Coroutines

Kotlin Coroutines are lightweight threads allowing to write non-blocking code imperatively. On language side, suspend functions provides an abstraction for asynchronous operations while on library side kotlinx.coroutines provides functions like async { } and types like Flow.

Spring Data modules provide support for Coroutines on the following scope:

  • Deferred and Flow return values support in Kotlin extensions

Dependencies

Coroutines support is enabled when kotlinx-coroutines-core, kotlinx-coroutines-reactive and kotlinx-coroutines-reactor dependencies are in the classpath:

Dependencies to add in Maven pom.xml
<dependency>
	<groupId>org.jetbrains.kotlinx</groupId>
	<artifactId>kotlinx-coroutines-core</artifactId>
</dependency>

<dependency>
	<groupId>org.jetbrains.kotlinx</groupId>
	<artifactId>kotlinx-coroutines-reactive</artifactId>
</dependency>

<dependency>
	<groupId>org.jetbrains.kotlinx</groupId>
	<artifactId>kotlinx-coroutines-reactor</artifactId>
</dependency>
Supported versions 1.3.0 and above.

How Reactive translates to Coroutines?

For return values, the translation from Reactive to Coroutines APIs is the following:

  • fun handler(): Mono<Void> becomes suspend fun handler()

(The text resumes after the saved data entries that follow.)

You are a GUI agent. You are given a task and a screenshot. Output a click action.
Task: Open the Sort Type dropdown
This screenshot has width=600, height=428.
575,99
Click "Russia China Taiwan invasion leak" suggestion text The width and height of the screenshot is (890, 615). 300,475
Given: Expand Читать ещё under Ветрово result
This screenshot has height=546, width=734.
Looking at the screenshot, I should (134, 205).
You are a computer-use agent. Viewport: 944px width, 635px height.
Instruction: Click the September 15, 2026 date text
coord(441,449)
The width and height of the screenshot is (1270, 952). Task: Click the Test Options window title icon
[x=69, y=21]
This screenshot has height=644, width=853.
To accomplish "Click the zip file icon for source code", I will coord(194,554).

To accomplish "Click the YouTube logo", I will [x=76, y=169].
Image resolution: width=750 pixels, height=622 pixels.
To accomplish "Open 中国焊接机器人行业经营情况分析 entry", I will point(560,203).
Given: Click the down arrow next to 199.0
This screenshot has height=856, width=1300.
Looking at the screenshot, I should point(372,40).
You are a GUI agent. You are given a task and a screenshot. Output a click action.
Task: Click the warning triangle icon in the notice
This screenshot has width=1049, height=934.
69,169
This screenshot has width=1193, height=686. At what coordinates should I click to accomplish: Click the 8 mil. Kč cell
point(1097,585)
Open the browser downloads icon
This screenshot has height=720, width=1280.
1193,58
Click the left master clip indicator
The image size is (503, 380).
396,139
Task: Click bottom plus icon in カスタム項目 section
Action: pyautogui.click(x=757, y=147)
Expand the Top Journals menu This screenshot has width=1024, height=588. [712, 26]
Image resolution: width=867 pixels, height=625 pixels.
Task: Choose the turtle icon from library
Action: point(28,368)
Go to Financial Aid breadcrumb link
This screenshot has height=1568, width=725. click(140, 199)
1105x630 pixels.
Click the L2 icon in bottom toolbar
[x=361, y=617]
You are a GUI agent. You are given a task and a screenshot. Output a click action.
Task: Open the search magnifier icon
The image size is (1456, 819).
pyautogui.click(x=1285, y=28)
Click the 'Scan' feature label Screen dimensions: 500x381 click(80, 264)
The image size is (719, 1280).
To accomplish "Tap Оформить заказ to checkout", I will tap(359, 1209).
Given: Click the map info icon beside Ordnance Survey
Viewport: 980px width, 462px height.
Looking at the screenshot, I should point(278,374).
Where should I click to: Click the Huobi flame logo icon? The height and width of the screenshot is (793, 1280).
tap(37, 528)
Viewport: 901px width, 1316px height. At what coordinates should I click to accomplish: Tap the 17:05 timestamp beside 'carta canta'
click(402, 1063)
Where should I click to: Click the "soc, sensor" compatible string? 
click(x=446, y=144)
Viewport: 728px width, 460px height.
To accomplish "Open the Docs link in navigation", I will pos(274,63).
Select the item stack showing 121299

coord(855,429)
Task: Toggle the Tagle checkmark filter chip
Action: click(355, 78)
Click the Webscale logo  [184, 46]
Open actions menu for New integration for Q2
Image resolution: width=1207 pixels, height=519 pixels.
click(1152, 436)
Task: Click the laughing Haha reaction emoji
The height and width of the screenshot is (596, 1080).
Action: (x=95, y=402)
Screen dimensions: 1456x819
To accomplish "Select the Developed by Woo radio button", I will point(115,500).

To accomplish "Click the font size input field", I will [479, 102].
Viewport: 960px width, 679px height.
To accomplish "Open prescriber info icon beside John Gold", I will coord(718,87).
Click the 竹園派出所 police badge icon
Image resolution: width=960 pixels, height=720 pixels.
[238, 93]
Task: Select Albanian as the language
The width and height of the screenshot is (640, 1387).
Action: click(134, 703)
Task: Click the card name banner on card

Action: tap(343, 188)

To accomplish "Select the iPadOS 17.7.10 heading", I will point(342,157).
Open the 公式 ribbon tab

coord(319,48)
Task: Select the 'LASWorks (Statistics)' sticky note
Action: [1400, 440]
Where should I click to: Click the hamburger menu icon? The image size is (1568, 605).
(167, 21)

  • fun handler(): Mono<T> becomes suspend fun handler(): T or suspend fun handler(): T? depending on if the Mono can be empty or not (with the advantage of being more statically typed)

  • fun handler(): Flux<T> becomes fun handler(): Flow<T>

Flow is Flux equivalent in Coroutines world, suitable for hot or cold stream, finite or infinite streams, with the following main differences:

  • Flow is push-based while Flux is push-pull hybrid

  • Backpressure is implemented via suspending functions

  • Flow has only a single suspending collect method and operators are implemented as extensions

  • Operators are easy to implement thanks to Coroutines

  • Extensions allow adding custom operators to Flow

  • Collect operations are suspending functions

  • map operator supports asynchronous operation (no need for flatMap) since it takes a suspending function parameter

Read this blog post about Going Reactive with Spring, Coroutines and Kotlin Flow for more details, including how to run code concurrently with Coroutines.

Repositories

Here is an example of a Coroutines repository:

interface CoroutineRepository : CoroutineCrudRepository<User, String> {

    suspend fun findOne(id: String): User

    fun findByFirstname(firstname: String): Flow<User>

    suspend fun findAllByFirstname(id: String): List<User>
}

Coroutines repositories are built on reactive repositories to expose the non-blocking nature of data access through Kotlin’s Coroutines. Methods on a Coroutines repository can be backed either by a query method or a custom implementation. Invoking a custom implementation method propagates the Coroutines invocation to the actual implementation method if the custom method is suspend-able without requiring the implementation method to return a reactive type such as Mono or Flux.

Note that depending on the method declaration the coroutine context may or may not be available. To retain access to the context, either declare your method using suspend or return a type that enables context propagation such as Flow.

  • suspend fun findOne(id: String): User: Retrieve the data once and synchronously by suspending.

  • fun findByFirstname(firstname: String): Flow<User>: Retrieve a stream of data. The Flow is created eagerly while data is fetched upon Flow interaction (Flow.collect(…)).

  • fun getUser(): User: Retrieve data once blocking the thread and without context propagation. This should be avoided.

Coroutines repositories are only discovered when the repository extends the CoroutineCrudRepository interface.